__Provided passage__.
══════════
Monday we arranged for a guided tour of the Mekong Delta. It was a wonderful excursion. It was just the five of us plus a guide and driver in a van. The two hour drive from Saigon to Cai Be, which passed through emerald green rice fields dotted with sarcophagi (above ground tombs), was made all the more interesting because of the many Saigoners who were loaded up on their motorcycles to return home for Tet (New Year). The road was jam packed with scooters heavily laden with 1-4 passengers with luggage and gifts tucked in-between. Tet is the one time during the year for many workers in Vietnam when they get a week off from work. It reminded me of pre-Thanksgiving or Christmas travel in the US or returning home (mudik) in Indonesia for family gatherings at the end of Ramadan.
We boarded a long boat that took us through the waterways of Cai Be. Our first stop was a water side complex that highlighted local food production. We saw how rice wine was made, how rice wine can be flavored by adding snake carcasses, scorpions or fruits, how rice paper (for delicious spring rolls) is made, how rice is puffed, and how grated coconut is turned into candy and caramels. Then we got to sample some of these treats including some jasmine herb tea.
We then passed through a floating market where boasts were laden with fruits and vegetables for sale. Then as we crossed out into one of the Mekong’s nine main distributaries (called the nine dragons) the kids all got a turn at driving the boat. We then boarded two smaller paddle boats (like gondolas in Venice), donned protective Vietnamese cone shaped hats and then cruised through the canals of one of the many Mekong islands. The water was more than six feet lower than the high water marks of docks and roots. When I asked the guide if this was just the result of it being the dry season he explain that the water level is lower that usual this time of year and he explained that dams upstream in China are the cause.
══════════
__Extracted entries__.

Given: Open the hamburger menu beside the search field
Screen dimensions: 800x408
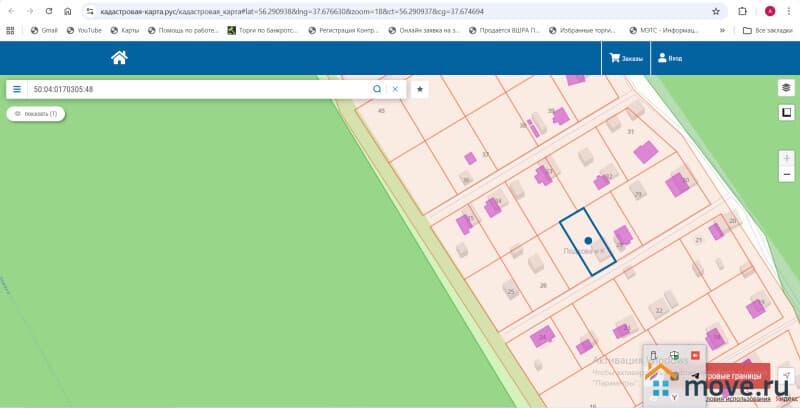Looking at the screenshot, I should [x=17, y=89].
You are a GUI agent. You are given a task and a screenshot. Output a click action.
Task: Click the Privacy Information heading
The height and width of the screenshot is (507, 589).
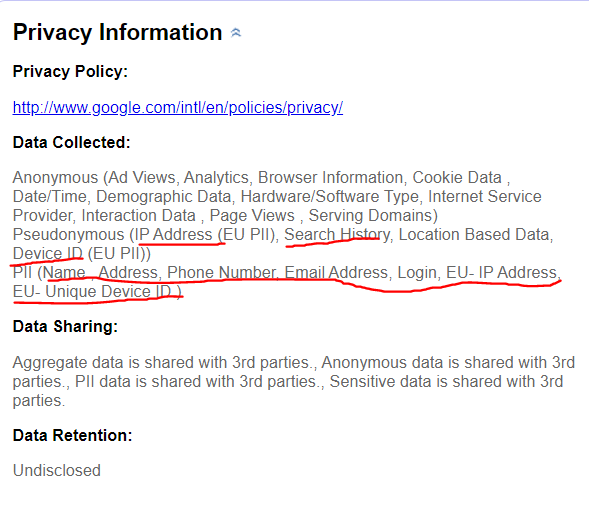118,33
══════════
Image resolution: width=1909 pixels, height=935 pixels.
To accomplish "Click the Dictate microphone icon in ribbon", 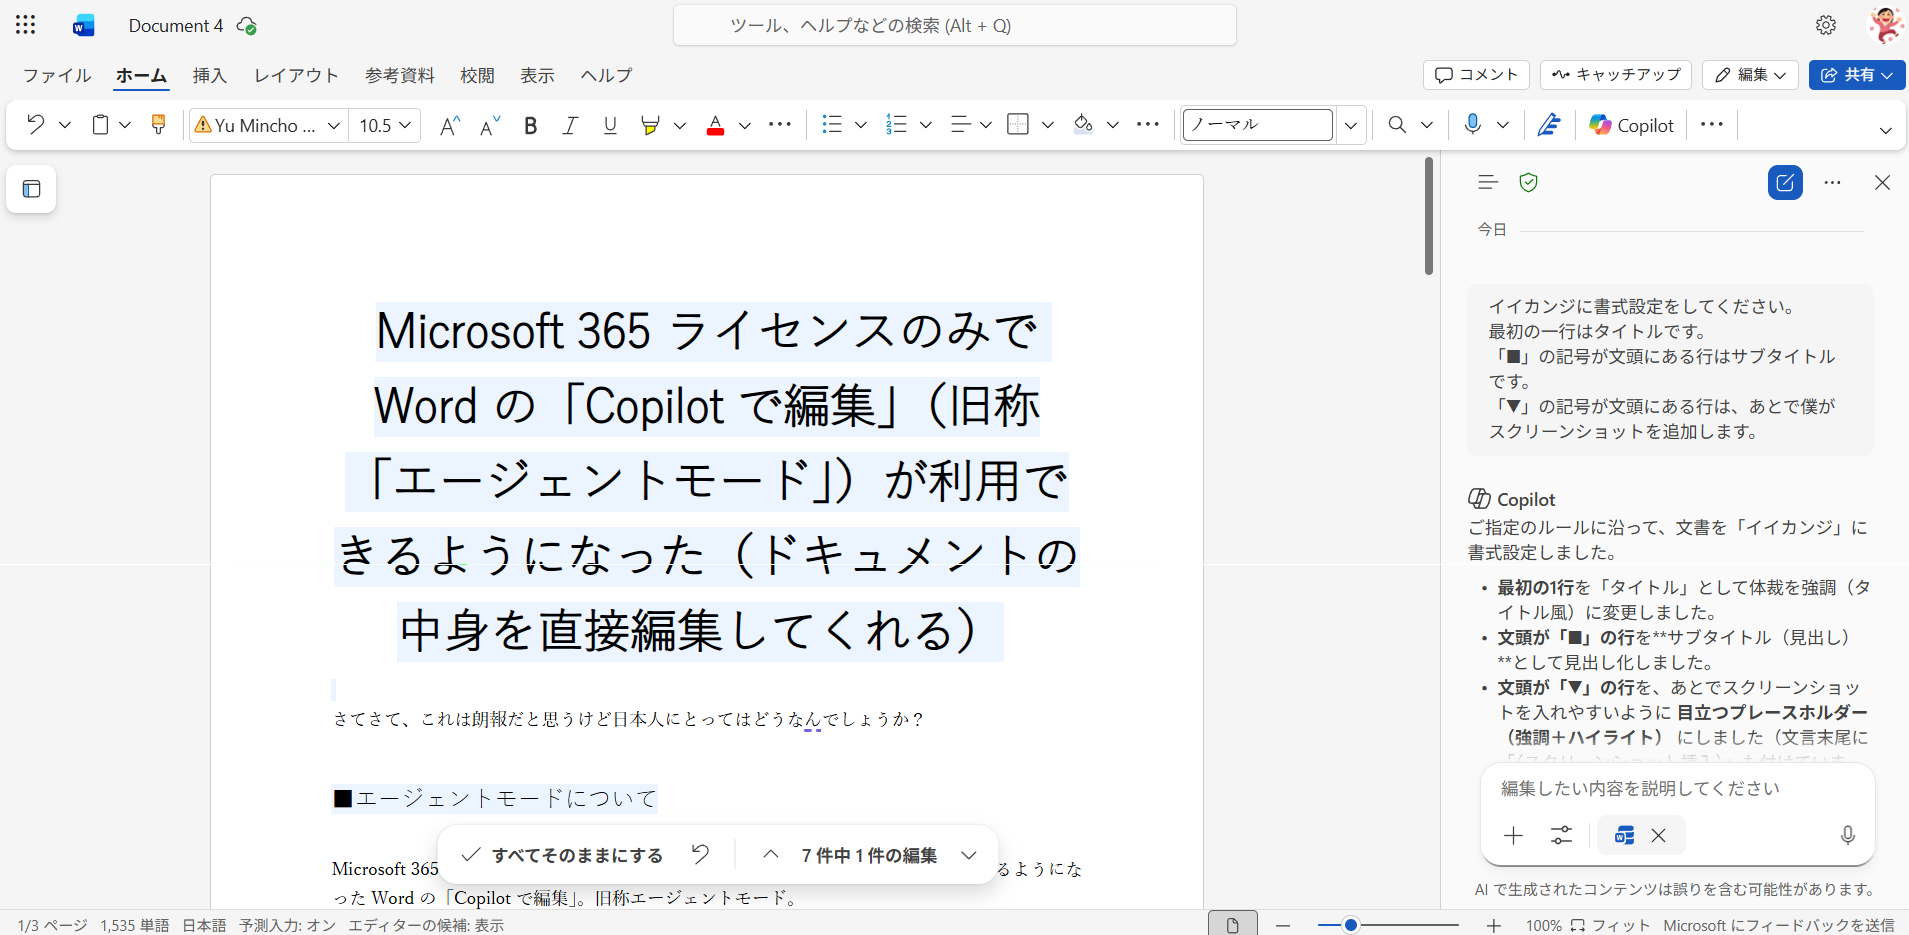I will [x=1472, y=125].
══════════
__Study questions__.
**1.** Answer from the Mekong Delta trip account:
(a) How long was the drive from Saigon to Cai Be?
(b) What three things does the account say can be added to flavor rice wine?
(c) How much lower was the water than the high water marks on the docks and roots?
**2.** Carry on the account of the Mekong Delta trip from its last sentence.

__Your written answers__.
**1.**
(a) Two hours.
(b) Snake carcasses, scorpions or fruits.
(c) More than six feet lower.

**2.**
After our island canal float we walked a path through many fruit gardens—the main product of the island. I was in heaven. We saw durian blossoms and ripening durian fruit (this fruit smells to high heavens and is either loved or hated), papaya, jack fruit, red guava, longan, banana, and bread fruit. We then stopped at a patio of one of the farm houses to sample some of the local fruits. Yum!
We then boarded our original boat to traverse another Mekong channel to another island where we had a delicious lunch of grilled elephant ear fish (from the river) that was then rolled along with basil, lettuce and cucumber in rice paper to make a delicious spring roll. We all liked it. This was followed by rice with curry and stir fry and then pineapple and jack fruit for desert.
We then headed back to the van for the drive back to Saigon. Our guide was uncertain how holiday traffic would be so our day in the delta was a bit abbreviated from most tours to ensure we had enough time to be back on board well before the 18:00 deadline. We lucked out with very light traffic—everyone was headed out of the city not to it. Our only delay was being pulled over by a motorcycle cop. The driver knew exactly why—the cop wanted some money for new year’s, which he got. Corruption knows no boundaries.
Back in town we passed a government billboard that looked to me like it was Spratly Island related. We were just a few blocks from our port berth and so I set out with my camera. Next day in class, my Vietnamese student confirmed what I suspected. The woman’s heart are the Spratly islands—with oil derricks and protective ships and sailors to defend them (from the Chinese). Good stuff for my classes.
The plan was to set sail early the next morning, but strong river currents delayed our departure until 11:00. After my 11:00 class and lunch I head up to the very windy top fore deck to watch the remainder of our four hour sail down the Saigon River. It was a busy day. We passed two container ships along the way. More than once I wondered if passing big ships would collide or if small fishing boats would be plowed under, but no collisions happened. At one point the ship’s photographer mentioned that it sounded like we were passing a bird preserve. I could hear the birds but not see them. Then further down stream I noticed tall cement buildings with no doors and only tine openings. I wondered what they were. Then I heard the bird sounds and remembered once reading about such structures built for swift birds to build their nests of saliva These nest are then gathered and sold for use in traditional Chinese medicine and in expensive bird’s nest soup. Once upon a time these nests were only harvested from large caves in Borneo, but increasing demand has led to innovative ideas and new jobs for Vietnamese villagers.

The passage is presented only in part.